> TASK DIRECTIONS
Your answer should repeat the listing in full, with no line missing or altered.

> PROVIDED ENTRIES
——————————
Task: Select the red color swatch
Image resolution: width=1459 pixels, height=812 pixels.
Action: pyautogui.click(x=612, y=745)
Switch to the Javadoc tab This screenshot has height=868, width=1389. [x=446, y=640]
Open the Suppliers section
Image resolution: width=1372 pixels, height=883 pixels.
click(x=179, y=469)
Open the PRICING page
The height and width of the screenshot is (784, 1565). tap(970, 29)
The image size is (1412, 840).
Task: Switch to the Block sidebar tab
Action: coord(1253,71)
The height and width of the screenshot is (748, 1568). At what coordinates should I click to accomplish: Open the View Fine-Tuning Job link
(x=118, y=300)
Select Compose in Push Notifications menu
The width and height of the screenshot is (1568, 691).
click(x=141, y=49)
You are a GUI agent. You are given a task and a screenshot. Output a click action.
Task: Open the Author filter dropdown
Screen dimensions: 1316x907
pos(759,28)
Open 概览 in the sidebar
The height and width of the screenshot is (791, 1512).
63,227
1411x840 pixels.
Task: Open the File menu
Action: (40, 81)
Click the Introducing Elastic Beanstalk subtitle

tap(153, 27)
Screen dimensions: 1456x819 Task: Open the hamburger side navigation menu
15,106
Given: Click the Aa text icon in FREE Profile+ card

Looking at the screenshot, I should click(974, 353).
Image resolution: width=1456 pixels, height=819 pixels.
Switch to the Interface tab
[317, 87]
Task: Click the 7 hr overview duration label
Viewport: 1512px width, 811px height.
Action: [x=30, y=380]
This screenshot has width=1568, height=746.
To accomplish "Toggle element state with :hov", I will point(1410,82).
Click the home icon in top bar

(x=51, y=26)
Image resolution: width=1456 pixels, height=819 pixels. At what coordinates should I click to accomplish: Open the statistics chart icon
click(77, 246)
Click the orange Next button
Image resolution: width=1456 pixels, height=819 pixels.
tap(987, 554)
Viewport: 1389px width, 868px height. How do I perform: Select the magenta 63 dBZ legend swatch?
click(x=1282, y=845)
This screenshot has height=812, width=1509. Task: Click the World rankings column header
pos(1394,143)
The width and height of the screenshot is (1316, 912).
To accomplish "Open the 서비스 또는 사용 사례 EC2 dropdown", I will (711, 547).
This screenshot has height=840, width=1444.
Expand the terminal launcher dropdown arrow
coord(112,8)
——————————
> EXERCISE OUTPUT
Task: Select the red color swatch
Image resolution: width=1459 pixels, height=812 pixels.
Action: pyautogui.click(x=612, y=745)
Switch to the Javadoc tab This screenshot has height=868, width=1389. [x=446, y=640]
Open the Suppliers section
Image resolution: width=1372 pixels, height=883 pixels.
click(x=179, y=469)
Open the PRICING page
The height and width of the screenshot is (784, 1565). tap(970, 29)
The image size is (1412, 840).
Task: Switch to the Block sidebar tab
Action: coord(1253,71)
The height and width of the screenshot is (748, 1568). At what coordinates should I click to accomplish: Open the View Fine-Tuning Job link
(x=118, y=300)
Select Compose in Push Notifications menu
The width and height of the screenshot is (1568, 691).
click(x=141, y=49)
You are a GUI agent. You are given a task and a screenshot. Output a click action.
Task: Open the Author filter dropdown
Screen dimensions: 1316x907
pos(759,28)
Open 概览 in the sidebar
The height and width of the screenshot is (791, 1512).
63,227
1411x840 pixels.
Task: Open the File menu
Action: (40, 81)
Click the Introducing Elastic Beanstalk subtitle

tap(153, 27)
Screen dimensions: 1456x819 Task: Open the hamburger side navigation menu
15,106
Given: Click the Aa text icon in FREE Profile+ card

Looking at the screenshot, I should click(974, 353).
Image resolution: width=1456 pixels, height=819 pixels.
Switch to the Interface tab
[317, 87]
Task: Click the 7 hr overview duration label
Viewport: 1512px width, 811px height.
Action: [x=30, y=380]
This screenshot has width=1568, height=746.
To accomplish "Toggle element state with :hov", I will point(1410,82).
Click the home icon in top bar

(x=51, y=26)
Image resolution: width=1456 pixels, height=819 pixels. At what coordinates should I click to accomplish: Open the statistics chart icon
click(77, 246)
Click the orange Next button
Image resolution: width=1456 pixels, height=819 pixels.
tap(987, 554)
Viewport: 1389px width, 868px height. How do I perform: Select the magenta 63 dBZ legend swatch?
click(x=1282, y=845)
This screenshot has height=812, width=1509. Task: Click the World rankings column header
pos(1394,143)
The width and height of the screenshot is (1316, 912).
To accomplish "Open the 서비스 또는 사용 사례 EC2 dropdown", I will (711, 547).
This screenshot has height=840, width=1444.
Expand the terminal launcher dropdown arrow
coord(112,8)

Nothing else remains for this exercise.